:: Partes do exercício ::
1) Responda com base no texto sobre o debate da Band Amazonas:
(a) De qual instituição o autor é professor?
(b) Quantas pessoas, aproximadamente, a Zona Franca de Manaus beneficia com trabalho, emprego e renda?
(c) Por qual rodovia passa a integração do Estado ao sistema viário nacional?
2) Reescreva tudo no texto sobre o debate da Band Amazonas, desde "Ademir Ramos" até "novas matrizes econômicas.", trocando "candidatos" por "concorrentes".
3) Diga se cada afirmação está de acordo com o texto sobre o debate da Band Amazonas. Justifique com as palavras exatas do texto.
(a) O debate tratou do futuro da Zona Franca de Manaus.
(b) Os trabalhadores do transporte coletivo de Manaus ameaçam greve por falta de salários.
(c) A discussão sobre a BR 319 foi incluída na pauta do debate.

:: Trecho selecionado ::
------------
Ademir Ramos
Professor da Ufam
A política editorial da Band Amazonas que direcionou o Debate entre os candidatos ao governo do Amazonas ignorou por completo questões de extrema relevância para o povo do Amazonas.
Não se discutiu o presente e o futuro da Zona Franca de Manaus que é sem duvida a geradora do maior faturamento do Estado, resultando nas garantias de trabalho, emprego e renda em benefício de aproximadamente 600 mil pessoas, bem como, novos investimentos em atenção a novas matrizes econômicas.
Ignorou por completo a questão do transporte coletivo de Manaus que de mês-em-mês os trabalhadores ameaçam grevar por falta de salários e dos benefícios básicos requeridos em convenção coletiva.
Não satisfeito, esqueceram também de pautar a discussão sobre a integração do Estado ao sistema viário nacional que perpassa diretamente pela BR 319.
------------
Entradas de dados
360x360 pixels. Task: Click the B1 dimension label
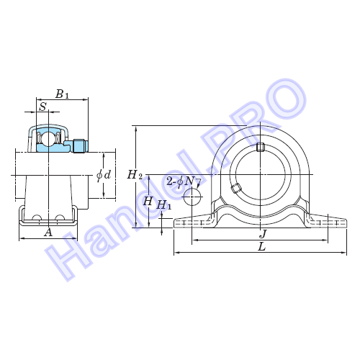62,94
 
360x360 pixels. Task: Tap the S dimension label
43,107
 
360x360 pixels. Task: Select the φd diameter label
104,175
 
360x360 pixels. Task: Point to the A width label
48,233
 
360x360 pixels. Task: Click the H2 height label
135,175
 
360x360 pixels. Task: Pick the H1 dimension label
164,205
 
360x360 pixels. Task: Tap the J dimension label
264,233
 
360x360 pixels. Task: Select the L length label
262,246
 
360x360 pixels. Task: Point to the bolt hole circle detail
192,197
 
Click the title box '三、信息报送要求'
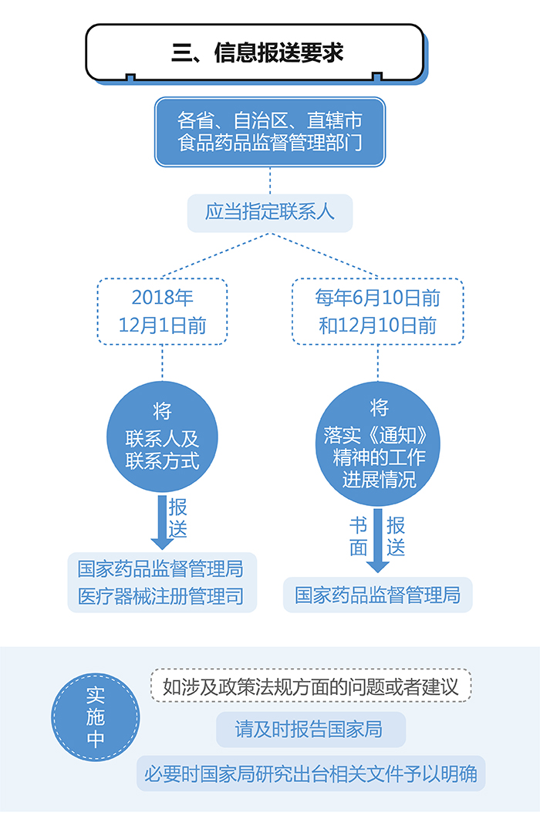click(x=255, y=52)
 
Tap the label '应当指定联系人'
click(x=270, y=212)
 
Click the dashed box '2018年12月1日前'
click(x=162, y=311)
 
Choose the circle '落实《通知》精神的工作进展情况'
click(x=378, y=444)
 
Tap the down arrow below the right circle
click(x=377, y=540)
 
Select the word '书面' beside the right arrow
click(x=359, y=537)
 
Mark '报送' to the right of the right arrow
click(x=396, y=537)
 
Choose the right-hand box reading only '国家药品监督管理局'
click(x=377, y=595)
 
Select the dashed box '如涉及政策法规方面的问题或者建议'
click(x=311, y=686)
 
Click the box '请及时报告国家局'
click(x=310, y=730)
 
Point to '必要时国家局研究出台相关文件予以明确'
click(x=311, y=773)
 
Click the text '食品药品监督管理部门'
click(x=269, y=143)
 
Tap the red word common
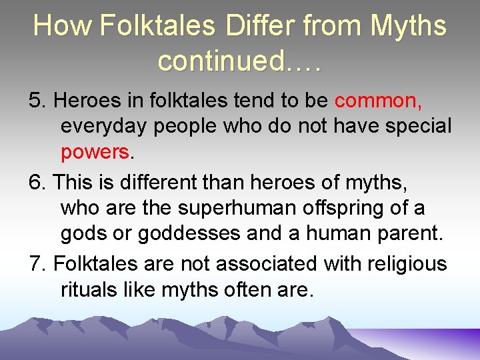pos(377,101)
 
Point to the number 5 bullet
pos(38,101)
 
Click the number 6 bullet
pos(38,182)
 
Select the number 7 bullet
pos(38,264)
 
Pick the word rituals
pos(94,290)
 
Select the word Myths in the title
pos(408,27)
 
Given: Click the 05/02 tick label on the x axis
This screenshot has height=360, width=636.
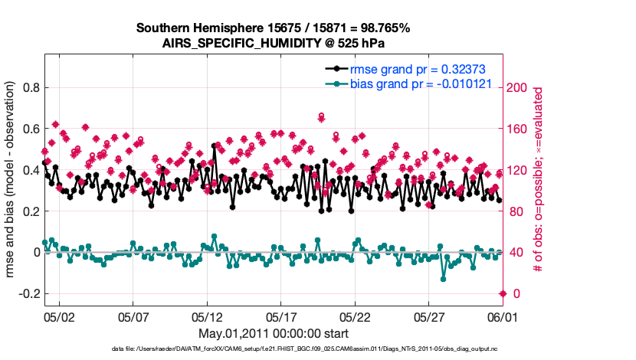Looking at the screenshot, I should (58, 316).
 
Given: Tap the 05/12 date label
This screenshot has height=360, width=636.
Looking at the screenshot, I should (207, 316).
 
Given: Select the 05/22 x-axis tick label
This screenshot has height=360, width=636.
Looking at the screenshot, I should (355, 316).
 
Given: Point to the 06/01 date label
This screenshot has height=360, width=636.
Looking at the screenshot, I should (503, 316).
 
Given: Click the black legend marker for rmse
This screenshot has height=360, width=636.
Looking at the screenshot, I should (336, 69).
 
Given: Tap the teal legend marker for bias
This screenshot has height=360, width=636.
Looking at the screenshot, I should (336, 83).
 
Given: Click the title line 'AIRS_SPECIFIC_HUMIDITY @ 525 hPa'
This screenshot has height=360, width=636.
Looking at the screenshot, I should (274, 43).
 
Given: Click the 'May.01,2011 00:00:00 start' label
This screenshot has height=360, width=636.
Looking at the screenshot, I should (274, 333).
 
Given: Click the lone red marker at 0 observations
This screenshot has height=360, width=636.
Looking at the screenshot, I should (503, 293).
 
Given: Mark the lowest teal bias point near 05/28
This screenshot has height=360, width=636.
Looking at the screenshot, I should (444, 278).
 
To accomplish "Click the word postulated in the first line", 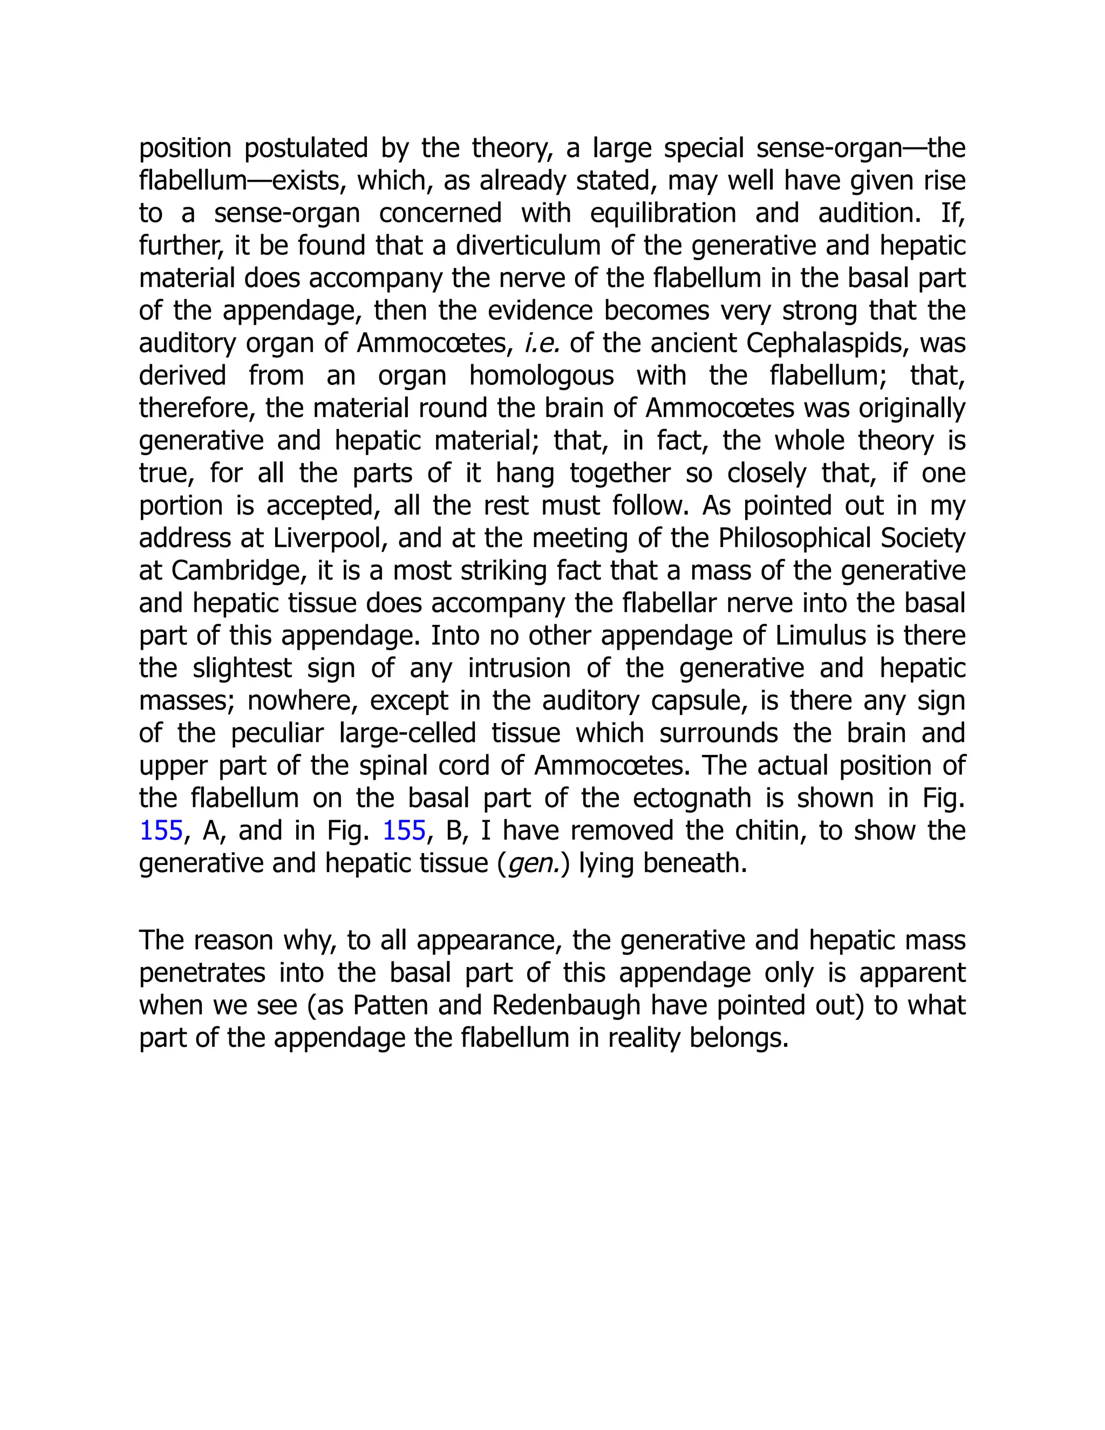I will coord(306,148).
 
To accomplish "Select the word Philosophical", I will coord(795,538).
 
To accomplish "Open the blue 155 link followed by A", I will coord(161,831).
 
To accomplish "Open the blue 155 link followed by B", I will coord(404,831).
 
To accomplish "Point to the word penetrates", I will coord(202,973).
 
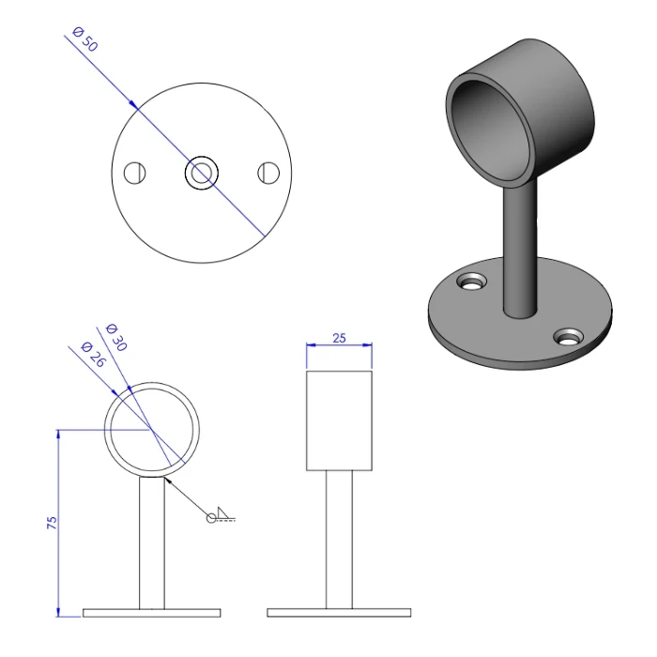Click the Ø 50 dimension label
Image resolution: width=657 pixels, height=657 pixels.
click(83, 42)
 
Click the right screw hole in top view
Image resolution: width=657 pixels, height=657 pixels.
click(268, 173)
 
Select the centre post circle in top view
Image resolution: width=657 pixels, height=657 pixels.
click(202, 173)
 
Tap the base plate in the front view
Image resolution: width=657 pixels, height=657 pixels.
click(152, 612)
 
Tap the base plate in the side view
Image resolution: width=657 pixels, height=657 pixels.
click(339, 612)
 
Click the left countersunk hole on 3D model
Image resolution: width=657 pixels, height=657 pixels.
click(472, 281)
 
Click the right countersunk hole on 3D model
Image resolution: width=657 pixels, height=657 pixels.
click(568, 336)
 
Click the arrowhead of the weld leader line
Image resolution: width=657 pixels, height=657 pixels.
click(166, 478)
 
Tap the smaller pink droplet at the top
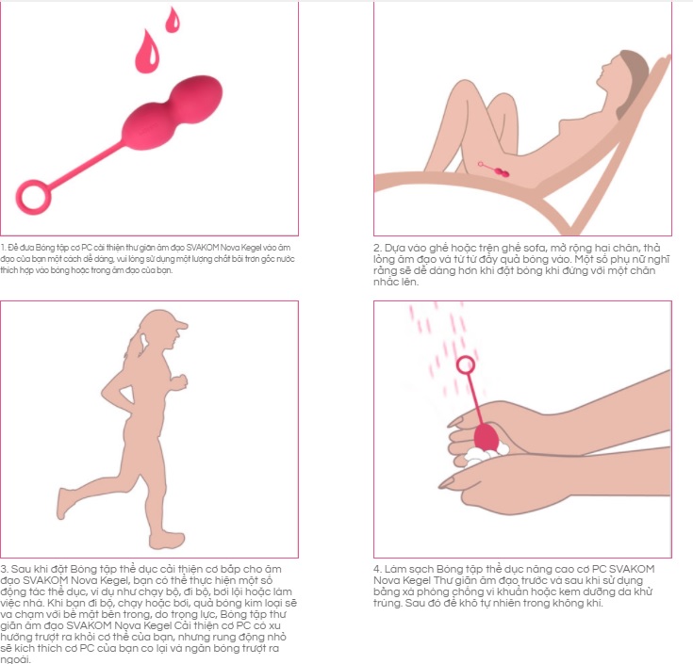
------------
:: Lista de respostas ::
1)
(a) Da Ufam.
(b) Aproximadamente 600 mil pessoas.
(c) Pela BR 319.

2)
Ademir Ramos
Professor da Ufam
A política editorial da Band Amazonas que direcionou o Debate entre os concorrentes ao governo do Amazonas ignorou por completo questões de extrema relevância para o povo do Amazonas.
Não se discutiu o presente e o futuro da Zona Franca de Manaus que é sem duvida a geradora do maior faturamento do Estado, resultando nas garantias de trabalho, emprego e renda em benefício de aproximadamente 600 mil pessoas, bem como, novos investimentos em atenção a novas matrizes econômicas.

3)
(a) Não: "Não se discutiu o presente e o futuro da Zona Franca de Manaus".
(b) Sim: "os trabalhadores ameaçam grevar por falta de salários".
(c) Não: "esqueceram também de pautar a discussão sobre a integração do Estado ao sistema viário nacional que perpassa diretamente pela BR 319".